(Stored data)
§ §

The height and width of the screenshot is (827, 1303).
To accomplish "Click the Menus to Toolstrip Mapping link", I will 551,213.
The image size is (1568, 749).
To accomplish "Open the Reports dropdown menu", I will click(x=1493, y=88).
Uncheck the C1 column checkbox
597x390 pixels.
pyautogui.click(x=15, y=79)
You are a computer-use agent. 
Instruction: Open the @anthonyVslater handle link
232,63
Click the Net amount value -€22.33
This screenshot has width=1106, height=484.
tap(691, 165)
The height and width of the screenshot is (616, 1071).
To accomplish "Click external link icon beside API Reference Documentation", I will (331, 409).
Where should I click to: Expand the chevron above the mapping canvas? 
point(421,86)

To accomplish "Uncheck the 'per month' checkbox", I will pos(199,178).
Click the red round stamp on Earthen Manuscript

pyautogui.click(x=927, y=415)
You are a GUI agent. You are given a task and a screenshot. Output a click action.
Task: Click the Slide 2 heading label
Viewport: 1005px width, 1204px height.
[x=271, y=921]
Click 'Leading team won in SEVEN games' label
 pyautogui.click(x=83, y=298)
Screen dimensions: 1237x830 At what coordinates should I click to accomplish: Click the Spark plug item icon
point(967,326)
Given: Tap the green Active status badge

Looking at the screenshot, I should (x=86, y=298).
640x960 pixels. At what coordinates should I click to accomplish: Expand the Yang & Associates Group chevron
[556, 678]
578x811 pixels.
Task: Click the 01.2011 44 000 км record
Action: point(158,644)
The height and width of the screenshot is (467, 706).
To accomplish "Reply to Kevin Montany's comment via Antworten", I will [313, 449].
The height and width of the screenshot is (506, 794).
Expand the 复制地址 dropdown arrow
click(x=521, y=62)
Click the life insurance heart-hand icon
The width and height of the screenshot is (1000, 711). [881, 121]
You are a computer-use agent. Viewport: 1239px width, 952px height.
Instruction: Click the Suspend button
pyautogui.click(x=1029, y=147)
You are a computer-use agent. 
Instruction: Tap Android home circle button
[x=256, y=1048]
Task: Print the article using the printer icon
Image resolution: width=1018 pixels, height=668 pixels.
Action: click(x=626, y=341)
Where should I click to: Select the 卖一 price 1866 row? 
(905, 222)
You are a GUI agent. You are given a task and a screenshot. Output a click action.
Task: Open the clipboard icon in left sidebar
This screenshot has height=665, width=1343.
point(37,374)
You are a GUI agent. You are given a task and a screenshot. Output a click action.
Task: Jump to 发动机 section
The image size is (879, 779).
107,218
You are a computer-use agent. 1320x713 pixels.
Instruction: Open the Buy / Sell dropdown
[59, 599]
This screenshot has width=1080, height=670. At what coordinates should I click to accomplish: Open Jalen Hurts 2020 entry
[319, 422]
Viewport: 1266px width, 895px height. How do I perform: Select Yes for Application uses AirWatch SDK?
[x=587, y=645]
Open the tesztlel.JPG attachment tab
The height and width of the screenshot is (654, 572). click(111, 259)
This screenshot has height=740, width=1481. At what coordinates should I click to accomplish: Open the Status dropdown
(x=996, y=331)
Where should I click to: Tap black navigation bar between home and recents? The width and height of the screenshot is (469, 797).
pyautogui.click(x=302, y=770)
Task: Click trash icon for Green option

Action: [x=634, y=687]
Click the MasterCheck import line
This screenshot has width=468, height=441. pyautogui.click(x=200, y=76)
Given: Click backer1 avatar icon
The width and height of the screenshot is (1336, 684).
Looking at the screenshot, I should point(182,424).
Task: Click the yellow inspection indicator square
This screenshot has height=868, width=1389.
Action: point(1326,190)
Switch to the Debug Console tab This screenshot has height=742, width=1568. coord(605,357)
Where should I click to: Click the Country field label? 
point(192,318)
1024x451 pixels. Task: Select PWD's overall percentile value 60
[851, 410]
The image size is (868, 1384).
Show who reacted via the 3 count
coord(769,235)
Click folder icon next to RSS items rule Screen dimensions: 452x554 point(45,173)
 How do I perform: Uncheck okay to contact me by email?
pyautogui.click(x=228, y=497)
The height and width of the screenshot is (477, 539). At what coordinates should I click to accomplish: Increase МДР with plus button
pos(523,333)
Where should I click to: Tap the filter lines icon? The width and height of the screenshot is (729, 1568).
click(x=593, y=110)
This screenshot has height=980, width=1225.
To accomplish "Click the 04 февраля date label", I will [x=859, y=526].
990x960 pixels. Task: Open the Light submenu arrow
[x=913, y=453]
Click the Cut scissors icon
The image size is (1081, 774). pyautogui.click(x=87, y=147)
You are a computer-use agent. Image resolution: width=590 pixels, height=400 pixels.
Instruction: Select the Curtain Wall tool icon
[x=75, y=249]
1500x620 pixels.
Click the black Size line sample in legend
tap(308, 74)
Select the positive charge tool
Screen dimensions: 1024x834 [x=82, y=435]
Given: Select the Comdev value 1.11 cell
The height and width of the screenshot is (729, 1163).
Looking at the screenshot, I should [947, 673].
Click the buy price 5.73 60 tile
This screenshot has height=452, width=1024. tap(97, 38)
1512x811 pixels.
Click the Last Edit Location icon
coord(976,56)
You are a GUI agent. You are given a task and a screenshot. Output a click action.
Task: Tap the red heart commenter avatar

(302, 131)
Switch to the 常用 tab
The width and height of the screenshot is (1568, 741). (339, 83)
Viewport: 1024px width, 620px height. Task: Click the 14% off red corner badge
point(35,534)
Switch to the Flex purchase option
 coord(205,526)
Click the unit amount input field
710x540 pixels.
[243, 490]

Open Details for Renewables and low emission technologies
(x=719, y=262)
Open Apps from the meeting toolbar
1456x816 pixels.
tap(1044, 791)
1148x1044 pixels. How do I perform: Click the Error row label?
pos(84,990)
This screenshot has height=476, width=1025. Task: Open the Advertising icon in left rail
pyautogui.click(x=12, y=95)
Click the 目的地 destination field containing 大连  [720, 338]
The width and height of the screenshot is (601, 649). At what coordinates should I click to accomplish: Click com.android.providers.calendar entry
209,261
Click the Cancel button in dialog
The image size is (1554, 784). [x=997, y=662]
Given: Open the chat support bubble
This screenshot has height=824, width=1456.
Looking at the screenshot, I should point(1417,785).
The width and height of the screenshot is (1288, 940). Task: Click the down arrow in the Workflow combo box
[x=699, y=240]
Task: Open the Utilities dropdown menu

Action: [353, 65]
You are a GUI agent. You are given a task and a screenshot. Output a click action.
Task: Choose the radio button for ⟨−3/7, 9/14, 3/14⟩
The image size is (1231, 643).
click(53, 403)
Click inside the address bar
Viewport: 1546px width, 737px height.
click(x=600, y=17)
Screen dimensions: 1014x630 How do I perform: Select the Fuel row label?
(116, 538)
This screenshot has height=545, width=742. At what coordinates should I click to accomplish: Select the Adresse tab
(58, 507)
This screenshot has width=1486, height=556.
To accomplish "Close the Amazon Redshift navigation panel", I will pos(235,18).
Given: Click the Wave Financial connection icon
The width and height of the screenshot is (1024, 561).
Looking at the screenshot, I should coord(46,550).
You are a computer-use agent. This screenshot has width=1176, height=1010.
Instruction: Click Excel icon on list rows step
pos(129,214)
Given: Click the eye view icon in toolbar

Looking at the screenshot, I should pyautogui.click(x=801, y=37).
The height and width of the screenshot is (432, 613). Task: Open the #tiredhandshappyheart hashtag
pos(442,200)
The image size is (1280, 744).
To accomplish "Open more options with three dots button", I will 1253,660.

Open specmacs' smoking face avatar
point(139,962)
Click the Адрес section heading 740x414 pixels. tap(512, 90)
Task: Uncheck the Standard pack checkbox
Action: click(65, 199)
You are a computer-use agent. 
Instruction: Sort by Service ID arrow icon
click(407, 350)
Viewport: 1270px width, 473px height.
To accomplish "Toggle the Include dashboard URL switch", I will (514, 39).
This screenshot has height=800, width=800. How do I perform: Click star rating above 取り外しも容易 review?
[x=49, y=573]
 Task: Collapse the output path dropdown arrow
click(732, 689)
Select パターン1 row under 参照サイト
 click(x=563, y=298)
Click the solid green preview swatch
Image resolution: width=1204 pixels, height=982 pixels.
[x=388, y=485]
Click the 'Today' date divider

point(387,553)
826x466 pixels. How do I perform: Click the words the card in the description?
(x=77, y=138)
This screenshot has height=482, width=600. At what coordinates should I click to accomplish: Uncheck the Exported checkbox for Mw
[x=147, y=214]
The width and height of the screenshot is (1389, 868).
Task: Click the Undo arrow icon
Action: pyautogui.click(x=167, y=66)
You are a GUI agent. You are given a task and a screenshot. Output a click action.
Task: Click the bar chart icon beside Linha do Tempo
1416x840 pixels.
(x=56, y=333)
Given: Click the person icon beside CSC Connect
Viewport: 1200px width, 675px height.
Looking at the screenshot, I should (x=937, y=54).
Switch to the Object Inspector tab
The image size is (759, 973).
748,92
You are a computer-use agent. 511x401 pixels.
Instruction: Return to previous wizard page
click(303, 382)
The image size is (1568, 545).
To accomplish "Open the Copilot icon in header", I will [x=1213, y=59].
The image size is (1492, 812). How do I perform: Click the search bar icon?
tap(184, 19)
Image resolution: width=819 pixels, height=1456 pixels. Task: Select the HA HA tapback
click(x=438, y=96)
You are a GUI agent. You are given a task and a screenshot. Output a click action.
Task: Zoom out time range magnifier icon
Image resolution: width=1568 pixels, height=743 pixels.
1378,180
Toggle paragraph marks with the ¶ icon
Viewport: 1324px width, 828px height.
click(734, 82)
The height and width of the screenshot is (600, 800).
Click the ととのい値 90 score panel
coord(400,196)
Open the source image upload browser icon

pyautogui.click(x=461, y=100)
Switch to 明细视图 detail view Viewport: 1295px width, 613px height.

§ §

Look back at the entries above and repeat, unchanged, every line from the line holding "1148x1044 pixels. How" through the line holding "Click the 目的地".

▸ EXERCISE ANSWER:
1148x1044 pixels. How do I perform: Click the Error row label?
pos(84,990)
This screenshot has height=476, width=1025. Task: Open the Advertising icon in left rail
pyautogui.click(x=12, y=95)
Click the 目的地 destination field containing 大连  [720, 338]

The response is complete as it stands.